ある学校では「ほめちぎる教習」を取り入れ、減少傾向にあった生徒数をプラスに転じさせました。
やることは、ほめるエキスパートと一緒です。
生徒が失敗したとしても、その行動の中からよかったことを見つけて、ほめる言葉をかけます。
常にこれを続けると、生徒もモチベーションが上がるし、教師との間に信頼関係ができるのですね。
ですから技術の向上も早くスムーズに学習が進みます。
今の若い人たちは成功体験を持つ人が少ないです。
学校は、そうした若い人たちに対し、成功・成長を実感させてあげられる場所です。
成長を実感できる学習を行えば、自己肯定感を持った人を育てることにつながります。
ですから、人を育てられる学校の運営は、価値のある事業なのです。
さらに、「人の成長を助けられる人材を増やせば、御社の事業の未来にもつながる」と説明しました。
なぜなら、人を育成できる人材は、企業研修においても人材育成の講師としての役割を果たせるからです。
教官の仕事だけではなく、企業研修に講師として呼ばれるようになれば、教習所で働く人にとっても業務の幅が広がる。
働くうえで将来的な目標や道筋があると、モチベーションが上がりますよね。
だから、日々の現場での仕事にも意欲的に取り組めます。
とても好循環です。
心の報酬とは、承認欲求が満たされること
これからのリーダーやマネージャー、教育者たちは向き合う方々に心の報酬を与えられるか否かが大切です。
心の報酬とは「成長・貢献の実感を与えてあげること」です。
もっと深堀りして言うと、「自分の成長を自分で認められるようになること」です。
そして、なにかに貢献して他人からの承認を得る、つまり自己と他人、両方からの承認を得る機会を提供するのが、心の報酬を与えることなのです。
ここで、承認を求める気持ち、「承認欲求」について説明します。
アメリカの心理学者、アブラハム・マズローが提唱した説に、「マズローの欲求5段階説」というものがあります。
「人間の欲求はピラミッド上に5段階で構成され、低階層の欲求が満たされると、より上の欲求を欲する」というものです。
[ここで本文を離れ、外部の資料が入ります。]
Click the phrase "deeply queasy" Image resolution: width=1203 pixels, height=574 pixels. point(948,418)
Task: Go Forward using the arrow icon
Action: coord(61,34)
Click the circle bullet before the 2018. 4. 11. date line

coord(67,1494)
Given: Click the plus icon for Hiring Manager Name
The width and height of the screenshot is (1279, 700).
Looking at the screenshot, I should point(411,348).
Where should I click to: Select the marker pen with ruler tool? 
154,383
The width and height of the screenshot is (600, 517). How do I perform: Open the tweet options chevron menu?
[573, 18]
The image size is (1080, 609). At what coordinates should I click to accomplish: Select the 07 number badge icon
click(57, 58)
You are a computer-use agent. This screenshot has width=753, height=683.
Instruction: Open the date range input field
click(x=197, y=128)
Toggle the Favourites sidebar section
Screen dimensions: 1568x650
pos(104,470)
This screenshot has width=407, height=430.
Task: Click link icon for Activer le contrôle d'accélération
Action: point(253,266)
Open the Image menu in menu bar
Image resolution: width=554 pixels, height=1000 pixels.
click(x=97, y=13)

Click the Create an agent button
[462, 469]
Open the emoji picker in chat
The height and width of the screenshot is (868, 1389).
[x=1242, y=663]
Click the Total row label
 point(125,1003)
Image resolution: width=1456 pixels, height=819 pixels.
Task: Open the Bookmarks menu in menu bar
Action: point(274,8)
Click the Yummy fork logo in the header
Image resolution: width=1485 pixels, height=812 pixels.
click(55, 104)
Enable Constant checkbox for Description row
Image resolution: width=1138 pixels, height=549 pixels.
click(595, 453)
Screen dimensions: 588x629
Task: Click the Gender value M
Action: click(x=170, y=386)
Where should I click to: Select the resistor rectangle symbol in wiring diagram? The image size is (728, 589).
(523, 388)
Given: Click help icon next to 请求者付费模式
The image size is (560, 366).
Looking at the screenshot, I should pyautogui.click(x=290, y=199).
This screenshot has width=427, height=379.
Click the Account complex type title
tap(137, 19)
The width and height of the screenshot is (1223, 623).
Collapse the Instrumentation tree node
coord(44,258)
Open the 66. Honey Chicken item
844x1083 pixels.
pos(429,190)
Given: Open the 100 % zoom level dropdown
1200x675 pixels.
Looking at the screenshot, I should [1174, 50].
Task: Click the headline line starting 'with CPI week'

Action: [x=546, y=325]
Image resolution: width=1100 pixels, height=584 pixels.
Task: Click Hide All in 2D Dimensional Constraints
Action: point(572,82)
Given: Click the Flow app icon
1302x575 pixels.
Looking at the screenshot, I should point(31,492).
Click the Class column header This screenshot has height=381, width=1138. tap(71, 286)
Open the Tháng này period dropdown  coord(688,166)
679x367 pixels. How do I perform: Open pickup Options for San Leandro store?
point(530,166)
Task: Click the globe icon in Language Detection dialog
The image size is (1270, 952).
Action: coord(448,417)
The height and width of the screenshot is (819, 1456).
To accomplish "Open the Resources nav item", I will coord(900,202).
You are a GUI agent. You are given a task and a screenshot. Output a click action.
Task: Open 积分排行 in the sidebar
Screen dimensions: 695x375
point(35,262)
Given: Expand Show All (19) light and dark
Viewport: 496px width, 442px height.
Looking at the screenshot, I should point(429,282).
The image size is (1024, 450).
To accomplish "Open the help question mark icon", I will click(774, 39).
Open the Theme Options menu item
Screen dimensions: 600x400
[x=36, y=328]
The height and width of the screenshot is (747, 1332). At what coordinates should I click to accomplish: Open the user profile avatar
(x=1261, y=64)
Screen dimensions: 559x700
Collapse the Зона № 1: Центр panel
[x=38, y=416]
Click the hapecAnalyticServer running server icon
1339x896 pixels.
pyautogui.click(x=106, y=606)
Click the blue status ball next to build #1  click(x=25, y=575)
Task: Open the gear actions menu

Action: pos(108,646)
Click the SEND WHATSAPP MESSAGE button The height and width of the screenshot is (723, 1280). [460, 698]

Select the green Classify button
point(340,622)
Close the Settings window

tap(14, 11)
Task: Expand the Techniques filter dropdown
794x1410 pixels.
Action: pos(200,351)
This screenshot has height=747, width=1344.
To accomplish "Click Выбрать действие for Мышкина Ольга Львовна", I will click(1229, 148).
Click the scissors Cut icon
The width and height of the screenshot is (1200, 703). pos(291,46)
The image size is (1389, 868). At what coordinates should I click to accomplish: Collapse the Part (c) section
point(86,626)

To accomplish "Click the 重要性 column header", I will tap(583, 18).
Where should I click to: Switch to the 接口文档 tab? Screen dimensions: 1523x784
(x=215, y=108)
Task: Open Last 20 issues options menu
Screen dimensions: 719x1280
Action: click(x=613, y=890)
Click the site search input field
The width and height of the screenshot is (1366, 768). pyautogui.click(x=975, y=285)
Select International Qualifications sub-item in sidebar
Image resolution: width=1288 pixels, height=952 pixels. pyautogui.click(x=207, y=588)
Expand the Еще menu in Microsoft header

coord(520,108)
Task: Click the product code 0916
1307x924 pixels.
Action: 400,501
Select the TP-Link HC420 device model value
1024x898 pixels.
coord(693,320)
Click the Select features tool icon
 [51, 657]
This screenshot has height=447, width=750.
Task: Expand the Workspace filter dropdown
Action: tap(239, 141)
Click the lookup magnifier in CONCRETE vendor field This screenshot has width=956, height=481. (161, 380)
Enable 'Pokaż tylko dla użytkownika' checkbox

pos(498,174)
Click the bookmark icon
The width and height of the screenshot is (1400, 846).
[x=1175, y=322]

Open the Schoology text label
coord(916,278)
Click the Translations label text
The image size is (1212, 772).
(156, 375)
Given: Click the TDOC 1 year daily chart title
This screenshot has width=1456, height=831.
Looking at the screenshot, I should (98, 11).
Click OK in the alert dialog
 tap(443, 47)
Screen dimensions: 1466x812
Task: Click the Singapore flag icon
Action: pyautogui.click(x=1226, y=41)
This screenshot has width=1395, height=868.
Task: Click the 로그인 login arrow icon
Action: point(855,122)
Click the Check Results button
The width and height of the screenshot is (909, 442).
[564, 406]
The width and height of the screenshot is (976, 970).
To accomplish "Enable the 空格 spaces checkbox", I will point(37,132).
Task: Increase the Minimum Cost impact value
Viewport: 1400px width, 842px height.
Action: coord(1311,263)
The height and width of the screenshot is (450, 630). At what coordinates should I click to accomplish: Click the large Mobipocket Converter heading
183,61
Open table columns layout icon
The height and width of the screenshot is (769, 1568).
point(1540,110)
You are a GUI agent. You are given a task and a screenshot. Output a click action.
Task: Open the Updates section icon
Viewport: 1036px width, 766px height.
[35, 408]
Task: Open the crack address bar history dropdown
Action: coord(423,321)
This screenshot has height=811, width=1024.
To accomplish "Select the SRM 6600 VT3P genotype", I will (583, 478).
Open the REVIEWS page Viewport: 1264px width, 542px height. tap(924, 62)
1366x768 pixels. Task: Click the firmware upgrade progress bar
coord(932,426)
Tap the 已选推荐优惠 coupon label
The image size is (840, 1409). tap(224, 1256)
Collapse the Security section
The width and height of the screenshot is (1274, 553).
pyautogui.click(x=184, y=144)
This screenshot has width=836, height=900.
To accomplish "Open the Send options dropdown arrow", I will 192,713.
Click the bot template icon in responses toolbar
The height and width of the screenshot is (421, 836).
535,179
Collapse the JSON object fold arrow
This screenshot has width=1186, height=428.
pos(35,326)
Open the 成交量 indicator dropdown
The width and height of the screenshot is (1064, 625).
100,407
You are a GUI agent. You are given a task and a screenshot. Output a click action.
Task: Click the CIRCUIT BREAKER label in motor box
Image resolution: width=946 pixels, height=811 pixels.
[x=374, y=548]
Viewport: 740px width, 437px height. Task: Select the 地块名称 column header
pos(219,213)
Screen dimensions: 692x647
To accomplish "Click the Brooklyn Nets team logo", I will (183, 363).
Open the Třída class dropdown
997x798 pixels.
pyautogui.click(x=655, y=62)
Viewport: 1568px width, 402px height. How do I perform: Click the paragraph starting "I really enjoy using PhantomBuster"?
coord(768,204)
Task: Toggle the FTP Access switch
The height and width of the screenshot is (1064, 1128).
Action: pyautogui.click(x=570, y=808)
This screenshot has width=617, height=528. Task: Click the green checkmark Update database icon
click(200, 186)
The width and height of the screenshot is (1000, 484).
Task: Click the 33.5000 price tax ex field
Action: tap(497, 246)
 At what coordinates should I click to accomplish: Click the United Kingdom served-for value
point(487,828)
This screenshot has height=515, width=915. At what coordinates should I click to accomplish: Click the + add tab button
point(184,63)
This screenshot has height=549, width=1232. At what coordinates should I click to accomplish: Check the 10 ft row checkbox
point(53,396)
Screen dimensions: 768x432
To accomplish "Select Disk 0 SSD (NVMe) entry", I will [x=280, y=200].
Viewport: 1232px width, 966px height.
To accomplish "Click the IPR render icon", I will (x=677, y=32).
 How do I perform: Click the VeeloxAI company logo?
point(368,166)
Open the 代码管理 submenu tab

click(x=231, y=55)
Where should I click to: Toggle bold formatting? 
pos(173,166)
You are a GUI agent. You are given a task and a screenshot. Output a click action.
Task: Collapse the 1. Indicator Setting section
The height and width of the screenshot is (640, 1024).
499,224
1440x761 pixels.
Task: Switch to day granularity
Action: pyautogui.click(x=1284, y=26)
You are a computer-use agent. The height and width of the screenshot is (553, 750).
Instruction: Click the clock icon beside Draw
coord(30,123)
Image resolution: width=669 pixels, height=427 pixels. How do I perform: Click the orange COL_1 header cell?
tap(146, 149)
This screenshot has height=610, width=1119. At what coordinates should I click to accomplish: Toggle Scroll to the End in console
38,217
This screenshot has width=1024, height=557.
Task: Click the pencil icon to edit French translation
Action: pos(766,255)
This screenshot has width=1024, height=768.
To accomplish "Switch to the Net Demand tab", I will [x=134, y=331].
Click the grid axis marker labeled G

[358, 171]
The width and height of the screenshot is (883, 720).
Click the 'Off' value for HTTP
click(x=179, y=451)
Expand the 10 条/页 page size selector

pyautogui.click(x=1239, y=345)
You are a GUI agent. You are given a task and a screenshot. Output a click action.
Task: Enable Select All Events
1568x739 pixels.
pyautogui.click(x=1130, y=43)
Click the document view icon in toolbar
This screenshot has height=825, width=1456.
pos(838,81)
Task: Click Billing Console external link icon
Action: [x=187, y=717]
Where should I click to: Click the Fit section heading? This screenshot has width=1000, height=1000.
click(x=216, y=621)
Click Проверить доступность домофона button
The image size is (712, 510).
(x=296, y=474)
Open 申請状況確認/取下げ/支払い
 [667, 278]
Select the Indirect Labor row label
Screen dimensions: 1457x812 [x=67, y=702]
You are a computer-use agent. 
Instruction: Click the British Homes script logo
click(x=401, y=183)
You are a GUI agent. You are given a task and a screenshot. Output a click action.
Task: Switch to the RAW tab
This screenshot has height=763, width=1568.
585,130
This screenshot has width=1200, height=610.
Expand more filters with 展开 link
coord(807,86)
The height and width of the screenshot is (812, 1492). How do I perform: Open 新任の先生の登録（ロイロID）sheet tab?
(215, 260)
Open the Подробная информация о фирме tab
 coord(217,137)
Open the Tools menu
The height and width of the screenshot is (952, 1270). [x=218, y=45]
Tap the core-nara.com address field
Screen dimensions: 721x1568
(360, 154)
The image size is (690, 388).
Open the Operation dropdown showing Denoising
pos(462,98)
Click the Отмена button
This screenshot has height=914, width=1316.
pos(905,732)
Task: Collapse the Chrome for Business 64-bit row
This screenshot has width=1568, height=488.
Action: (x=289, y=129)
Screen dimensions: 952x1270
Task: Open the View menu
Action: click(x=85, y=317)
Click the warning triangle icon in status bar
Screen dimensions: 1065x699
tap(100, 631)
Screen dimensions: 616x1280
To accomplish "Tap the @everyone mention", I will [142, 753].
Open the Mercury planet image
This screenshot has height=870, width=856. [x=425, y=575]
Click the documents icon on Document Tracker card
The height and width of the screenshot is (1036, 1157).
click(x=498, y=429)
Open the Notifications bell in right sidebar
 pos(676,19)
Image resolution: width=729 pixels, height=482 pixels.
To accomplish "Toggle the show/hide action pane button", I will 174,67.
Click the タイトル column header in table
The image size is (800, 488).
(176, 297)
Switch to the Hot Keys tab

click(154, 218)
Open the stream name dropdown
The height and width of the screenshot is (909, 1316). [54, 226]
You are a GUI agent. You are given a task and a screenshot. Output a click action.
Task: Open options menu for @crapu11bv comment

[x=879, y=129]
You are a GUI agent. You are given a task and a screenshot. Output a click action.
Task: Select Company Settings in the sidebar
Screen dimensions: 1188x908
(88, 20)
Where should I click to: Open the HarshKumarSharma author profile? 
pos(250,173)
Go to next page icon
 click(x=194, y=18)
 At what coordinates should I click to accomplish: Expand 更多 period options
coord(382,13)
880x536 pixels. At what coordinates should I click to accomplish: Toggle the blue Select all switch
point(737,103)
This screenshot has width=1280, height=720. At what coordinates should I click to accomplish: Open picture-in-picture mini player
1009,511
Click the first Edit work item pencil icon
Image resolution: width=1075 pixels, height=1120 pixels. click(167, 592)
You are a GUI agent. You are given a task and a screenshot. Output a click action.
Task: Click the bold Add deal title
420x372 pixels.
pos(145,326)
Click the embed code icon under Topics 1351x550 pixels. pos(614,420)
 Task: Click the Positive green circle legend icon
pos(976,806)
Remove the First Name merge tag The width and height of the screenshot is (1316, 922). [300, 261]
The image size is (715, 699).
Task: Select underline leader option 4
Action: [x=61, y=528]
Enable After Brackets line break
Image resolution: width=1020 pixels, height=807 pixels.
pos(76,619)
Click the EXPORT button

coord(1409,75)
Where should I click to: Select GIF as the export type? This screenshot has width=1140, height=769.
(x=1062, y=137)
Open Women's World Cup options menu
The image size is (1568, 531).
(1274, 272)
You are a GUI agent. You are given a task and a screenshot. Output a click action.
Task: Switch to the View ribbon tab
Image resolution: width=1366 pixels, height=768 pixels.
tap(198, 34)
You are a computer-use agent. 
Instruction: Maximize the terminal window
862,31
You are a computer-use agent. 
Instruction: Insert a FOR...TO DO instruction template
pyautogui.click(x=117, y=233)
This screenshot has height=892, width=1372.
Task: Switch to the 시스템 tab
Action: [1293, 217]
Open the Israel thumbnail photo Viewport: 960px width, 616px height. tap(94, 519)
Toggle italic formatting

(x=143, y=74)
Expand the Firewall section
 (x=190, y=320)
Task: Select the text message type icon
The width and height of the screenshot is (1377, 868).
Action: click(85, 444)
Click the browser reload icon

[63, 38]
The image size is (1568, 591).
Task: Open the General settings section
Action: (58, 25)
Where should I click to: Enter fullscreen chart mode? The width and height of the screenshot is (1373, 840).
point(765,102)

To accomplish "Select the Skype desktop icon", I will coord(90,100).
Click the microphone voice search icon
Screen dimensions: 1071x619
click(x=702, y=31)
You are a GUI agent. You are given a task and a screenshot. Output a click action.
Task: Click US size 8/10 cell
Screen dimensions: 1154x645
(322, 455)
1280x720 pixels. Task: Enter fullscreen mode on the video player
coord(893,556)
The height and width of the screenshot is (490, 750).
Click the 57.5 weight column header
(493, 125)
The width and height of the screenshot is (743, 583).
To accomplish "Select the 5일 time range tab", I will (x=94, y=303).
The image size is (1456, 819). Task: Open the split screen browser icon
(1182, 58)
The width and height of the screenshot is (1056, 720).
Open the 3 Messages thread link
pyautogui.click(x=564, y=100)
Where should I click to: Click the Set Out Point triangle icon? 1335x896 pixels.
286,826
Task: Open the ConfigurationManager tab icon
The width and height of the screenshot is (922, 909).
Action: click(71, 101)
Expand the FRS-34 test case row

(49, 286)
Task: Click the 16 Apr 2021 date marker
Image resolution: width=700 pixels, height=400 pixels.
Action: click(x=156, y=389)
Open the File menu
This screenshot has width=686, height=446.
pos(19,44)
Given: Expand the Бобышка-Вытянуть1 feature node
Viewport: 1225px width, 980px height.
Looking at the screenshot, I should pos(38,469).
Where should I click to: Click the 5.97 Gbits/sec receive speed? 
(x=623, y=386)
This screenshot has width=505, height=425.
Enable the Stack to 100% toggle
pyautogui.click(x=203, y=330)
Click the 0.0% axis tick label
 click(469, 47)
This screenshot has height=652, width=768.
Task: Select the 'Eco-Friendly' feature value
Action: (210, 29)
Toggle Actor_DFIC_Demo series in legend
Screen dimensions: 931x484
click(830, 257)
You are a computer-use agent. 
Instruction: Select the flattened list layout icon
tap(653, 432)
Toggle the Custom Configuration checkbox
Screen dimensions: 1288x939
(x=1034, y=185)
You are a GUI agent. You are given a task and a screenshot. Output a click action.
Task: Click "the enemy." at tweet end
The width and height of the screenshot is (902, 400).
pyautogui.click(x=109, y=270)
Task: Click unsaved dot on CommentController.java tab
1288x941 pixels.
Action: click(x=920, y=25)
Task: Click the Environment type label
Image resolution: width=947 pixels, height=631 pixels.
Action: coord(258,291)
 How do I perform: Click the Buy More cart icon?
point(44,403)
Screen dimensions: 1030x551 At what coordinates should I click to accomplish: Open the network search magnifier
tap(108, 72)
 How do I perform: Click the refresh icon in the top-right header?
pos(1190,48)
階層を下から見ると、最初は「生理的欲求」で、食欲や睡眠欲のこと。
これが満たされると次に、「安全欲求」つまり「暖かくて安全な家で健康に暮らしたい」などと安全・安心を求めます。
その次が、「社会的欲求」です。
集団の中に所属することを望む気持ちですね。
その上位にあるのが「承認欲求」です。
これが「認められたい」という欲で、心の報酬につながる欲ですね。
最終段階は「自己実現欲求」で、自分の力で何かを生み出す、実現することを望む欲求を言います。
真の承認欲求には自己承認が欠かせません
心の報酬を与えるためには、4番目の「承認欲求」を満足させてあげる必要があります。
この欲求の満足には、他人からの承認だけではなく自己承認も欠かせません。
なぜなら、真の承認欲求とは、他者からの承認だけでは満たせないからです。
自己承認もできて初めて、人間の承認欲求は満たされるのです。
そして、自分を認められるようになったことで得た自信が、先に触れた5段階の最後、「自己実現欲求」へとつながっていきます。
これが理想的な形なんですね。
どうすれば自己承認ができるのか
自分の短所やネガティブな考え方も含めて、全部を認めることです。
これがコツです。
完璧な人間なんてどこにもいません。
自分の駄目なところも全てを含めて、それでも自分は頑張っています。
成長していること、それを自覚することが大事です。
ですが、それというのは簡単なことではありませんよね。
いったい、自分を認めるにはどうすればいいのでしょうか。
それは、ほめるエキスパートが実践しているように、他人をほめること、他人の価値を認める行為の中にヒントがあります。
つまり、他人の承認欲求を満たすことが、自己の承認欲求を満たすことにつながるのです。